[Document passage]
****************************************

The future of work
In a rapidly changing world, we look at the skills that will shape the workforce of 2030
This article is taken from Distinction – the Chevening Magazine
Illustrations by Mohamed Sabaaneh, a 2019 Chevening Scholar from the Occupied Palestinian Territories
Words by Thomas Nugent
Before the COVID-19 pandemic, discussions on the future of work focused on trends that would shape the workforce of 2030 and beyond. The pandemic rapidly accelerated some of these trends, condensing a decade of change into a few months.
INTEGRAL HUMAN SKILLS
COVID-19 forced many to work from home. More than a third of companies in the US think that 40% or more of the switch to remote work will be permanent, according to a National Bureau of Economic Research paper. For workers, developing digital empathy, the ability to build relationships and lead in a virtual space, will be key. Even before the pandemic, McKinsey Global Institute (MGI) research predicted that by 2030 the time workers spend using advanced technological skills would have increased by 50% in the United States, and 41% in Europe. Now, that percentage is likely higher. ‘If adoption of automation does accelerate due to COVID-19, then we could expect an acceleration of the retraining requirements that go with it,’ says Susan Lund, a partner at the McKinsey Global Institute. According to Terence Tse, a professor at ESCP Europe Business School, acquiring hard tech skills is only half the solution. ‘There is a general misconception that quantitative skills and a computer science background will be the best skills to be had,’ Terence explains. ‘But I believe that human skills –empathy, people, and communication– will allow people to stand out.’
DEGREES IN DEMAND
The World Economic Forum’s Jobs of Tomorrow report stated at the start of 2020 that in the next three years, 37% of jobs in emerging professions will be in the care economy; 17% in sales, marketing, and content; and 16% in data and AI. New roles will likely emerge in the wake of data privacy and workers rights issues at big tech firms like Facebook, Google, and Amazon. The pandemic has also spawned new health and safety roles, which may become the norm in many companies. Chevening data shows that even before the pandemic, the most popular degree types among Chevening scholars in 2019 reflected areas undergoing massive change. They were business administration (188 scholars), public policy, social policy, public administration, or public management (157 scholars), and engineering (126 scholars).

****************************************

[Task requirements]
Resume the article on the future of work from where it stops. The rows below have nothing to do with the future-of-work article.

****************************************

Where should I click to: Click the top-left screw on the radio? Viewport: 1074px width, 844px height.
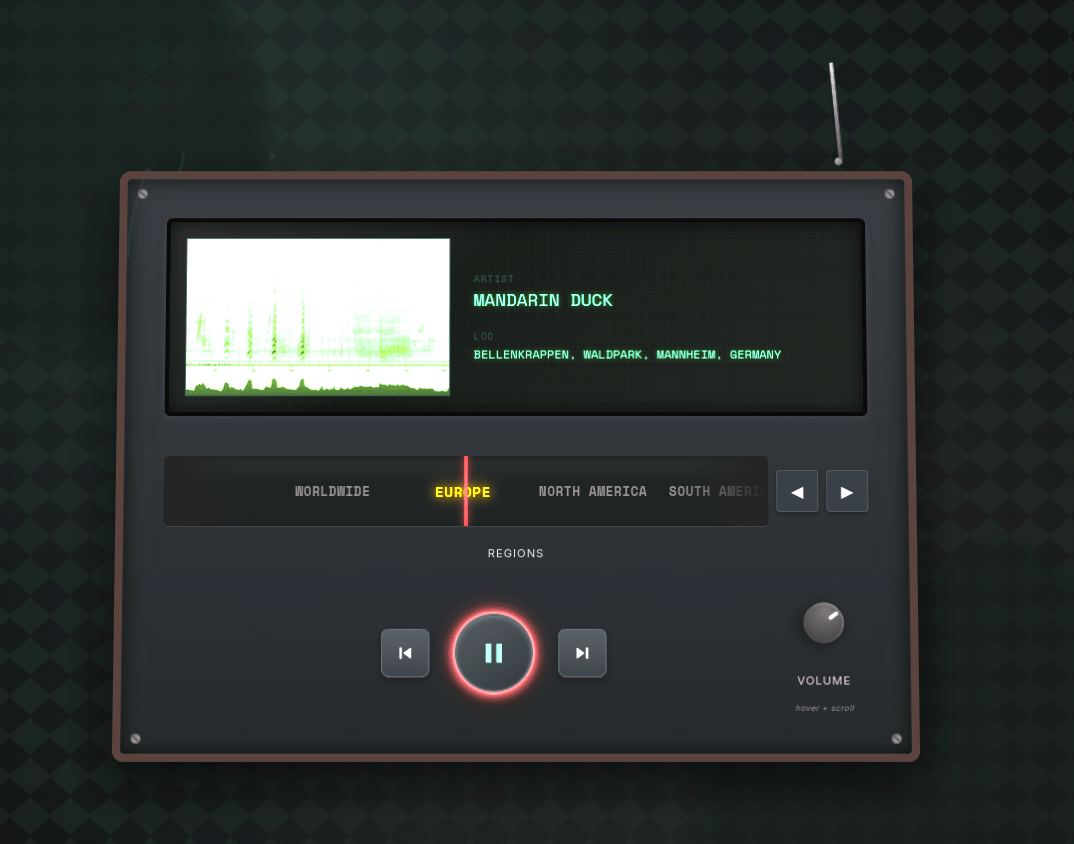click(x=143, y=194)
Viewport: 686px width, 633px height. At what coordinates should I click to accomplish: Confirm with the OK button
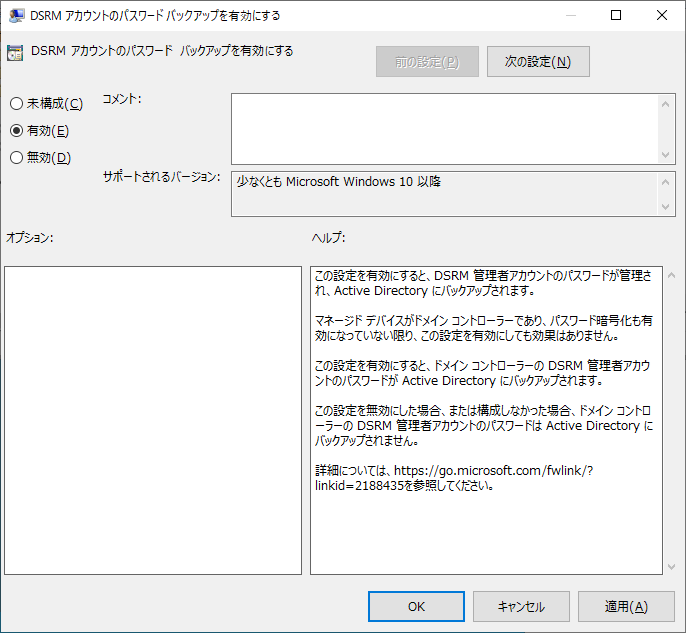pyautogui.click(x=417, y=606)
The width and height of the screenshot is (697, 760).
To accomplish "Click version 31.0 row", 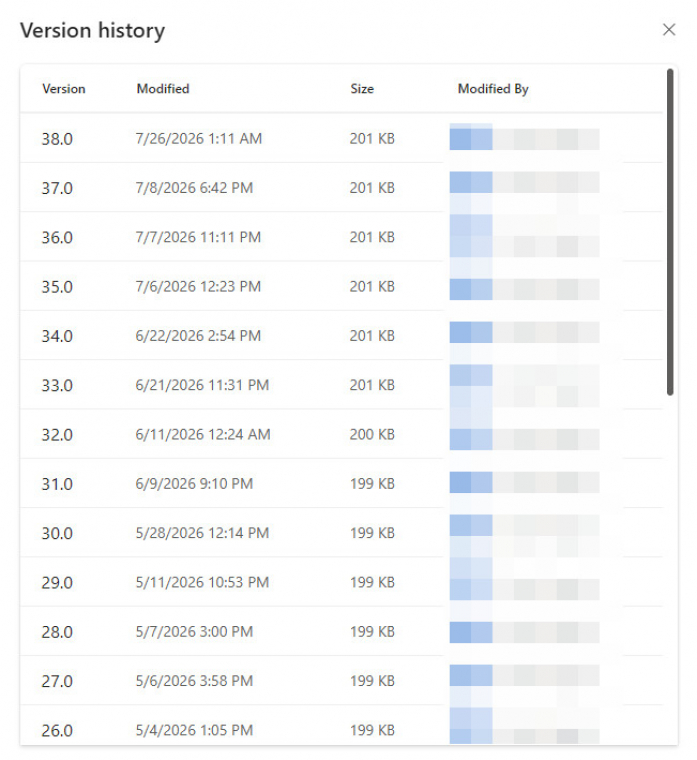I will click(341, 484).
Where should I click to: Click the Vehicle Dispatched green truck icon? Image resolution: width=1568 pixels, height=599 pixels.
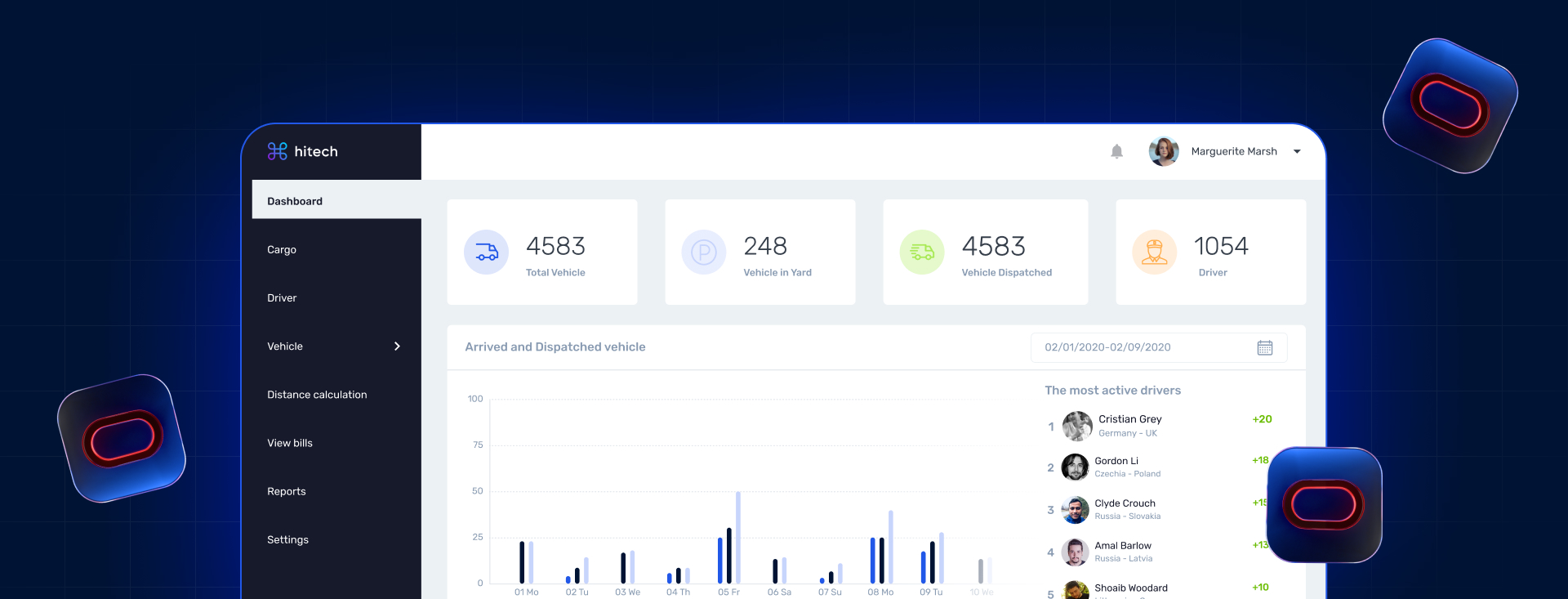coord(921,252)
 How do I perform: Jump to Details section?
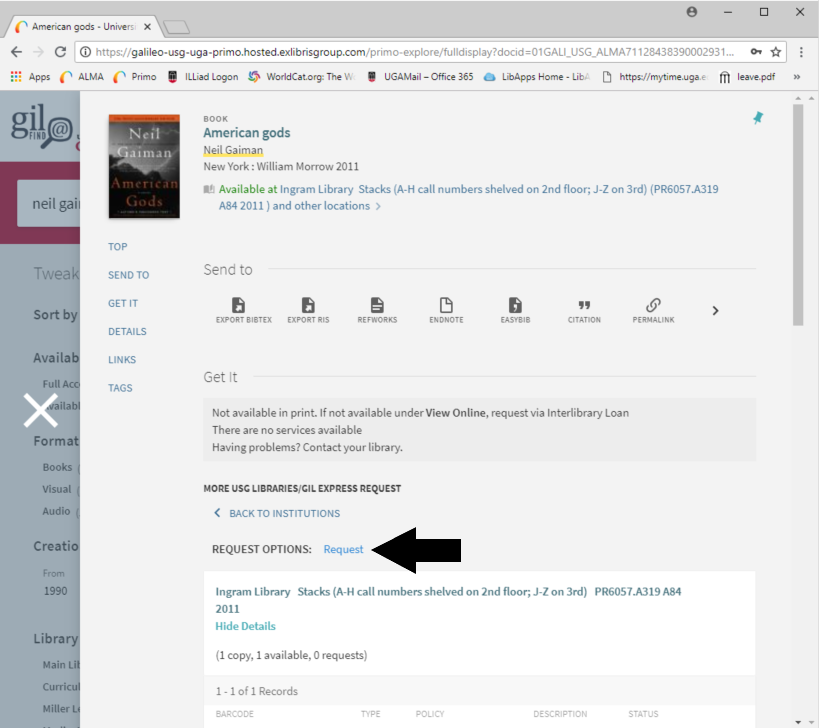pos(127,331)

****************************************

[Answer space]
We’ve already seen cashier jobs disappear, and travel agents made redundant. Manufacturing and warehouse jobs are also at risk – JD.com in China already has warehouses fully automated by robots. This shift will continue, and though many jobs will be replaced by technology, tech can also complement human workers. Although more work can be done from home, components like on boarding, job training, and negotiation are likely to still take place in the office. There will be growing pains. The main challenges of remote work include technical infrastructure problems, employee burnout, coaching and performance management, and data security, according to a survey of executives conducted by the McKinsey Corporate Business Functions practice.
EARLY WARNING SYSTEM
The next half of the population to come online live in the developing world. As telecom networks roll out across developing nations there will be new roles in the management of online banking and internet moderation. What doesn’t change is the necessity of lifelong learning and reskilling. Investment in education and utilising technology for reskilling will be the difference between a workforce that thrives and one that is left behind. ‘Increased access to high quality, critical skills training will be essential to enabling success for developing nations in the changing economy. Governments, companies, and universities in developing nations must embrace lifelong learning,’ says Leah Belsky, Chief Enterprise Officer at Coursera. These shifts – accelerated by the pandemic – have the potential to usher in a bright future of work, promising enhanced flexibility and wellbeing. Successfully adapting to the new ‘normal’ will require a balance between implementing the new world of work and avoiding unequal outcomes. Workers must be allowed to retrain and upskill. The future of work has arrived, and the opportunities it presents shouldn’t be missed.